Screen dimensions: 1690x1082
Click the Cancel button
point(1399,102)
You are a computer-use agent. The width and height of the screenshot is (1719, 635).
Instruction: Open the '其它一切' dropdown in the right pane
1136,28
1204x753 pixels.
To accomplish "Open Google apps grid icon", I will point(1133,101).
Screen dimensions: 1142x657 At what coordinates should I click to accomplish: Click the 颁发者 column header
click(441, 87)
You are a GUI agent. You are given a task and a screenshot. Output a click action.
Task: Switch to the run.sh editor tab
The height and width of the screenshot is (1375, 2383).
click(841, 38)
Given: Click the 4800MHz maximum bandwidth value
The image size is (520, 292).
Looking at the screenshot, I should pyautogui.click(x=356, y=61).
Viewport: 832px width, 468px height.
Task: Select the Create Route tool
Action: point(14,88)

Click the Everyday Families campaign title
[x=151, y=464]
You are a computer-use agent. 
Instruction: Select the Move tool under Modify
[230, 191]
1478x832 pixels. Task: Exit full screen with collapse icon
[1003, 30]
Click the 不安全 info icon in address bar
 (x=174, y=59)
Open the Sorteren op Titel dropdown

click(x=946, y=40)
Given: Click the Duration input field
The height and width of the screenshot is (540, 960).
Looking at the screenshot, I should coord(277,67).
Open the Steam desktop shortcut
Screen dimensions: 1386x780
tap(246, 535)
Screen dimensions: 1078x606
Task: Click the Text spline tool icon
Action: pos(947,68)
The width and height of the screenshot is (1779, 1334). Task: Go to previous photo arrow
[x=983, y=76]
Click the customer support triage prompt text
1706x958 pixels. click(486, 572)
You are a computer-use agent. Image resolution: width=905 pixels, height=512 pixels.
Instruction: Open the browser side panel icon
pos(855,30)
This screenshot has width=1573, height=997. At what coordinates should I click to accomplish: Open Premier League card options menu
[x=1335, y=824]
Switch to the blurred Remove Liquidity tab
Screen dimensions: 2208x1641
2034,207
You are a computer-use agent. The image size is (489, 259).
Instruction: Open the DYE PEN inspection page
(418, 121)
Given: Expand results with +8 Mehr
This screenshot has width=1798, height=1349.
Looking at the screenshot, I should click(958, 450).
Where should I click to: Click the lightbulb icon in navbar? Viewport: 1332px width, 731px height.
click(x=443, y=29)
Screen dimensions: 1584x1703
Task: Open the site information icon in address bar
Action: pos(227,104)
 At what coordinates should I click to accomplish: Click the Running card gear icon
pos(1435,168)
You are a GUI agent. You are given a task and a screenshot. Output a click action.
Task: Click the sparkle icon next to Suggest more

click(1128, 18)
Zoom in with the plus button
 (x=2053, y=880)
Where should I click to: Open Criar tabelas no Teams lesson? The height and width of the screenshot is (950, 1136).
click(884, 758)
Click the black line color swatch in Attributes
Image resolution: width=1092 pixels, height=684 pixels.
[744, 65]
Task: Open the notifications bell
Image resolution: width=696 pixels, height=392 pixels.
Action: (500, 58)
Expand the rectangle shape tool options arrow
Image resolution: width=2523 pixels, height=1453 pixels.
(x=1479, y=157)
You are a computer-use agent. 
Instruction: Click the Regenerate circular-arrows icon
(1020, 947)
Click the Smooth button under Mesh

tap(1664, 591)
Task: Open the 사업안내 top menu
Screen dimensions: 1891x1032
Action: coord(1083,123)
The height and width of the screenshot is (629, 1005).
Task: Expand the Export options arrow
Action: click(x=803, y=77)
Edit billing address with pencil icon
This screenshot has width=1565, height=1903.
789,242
* * *
▶ DIRECTIONS FOR THIS TASK
If a line in the listing holds the word "computer", copy it out.

▶ TASK SOLUTION
You are a computer-use agent. The width and height of the screenshot is (1719, 635).
You are a computer-use agent. 
You are a computer-use agent. Image resolution: width=905 pixels, height=512 pixels.
You are a computer-use agent. The image size is (489, 259).
You are a computer-use agent. 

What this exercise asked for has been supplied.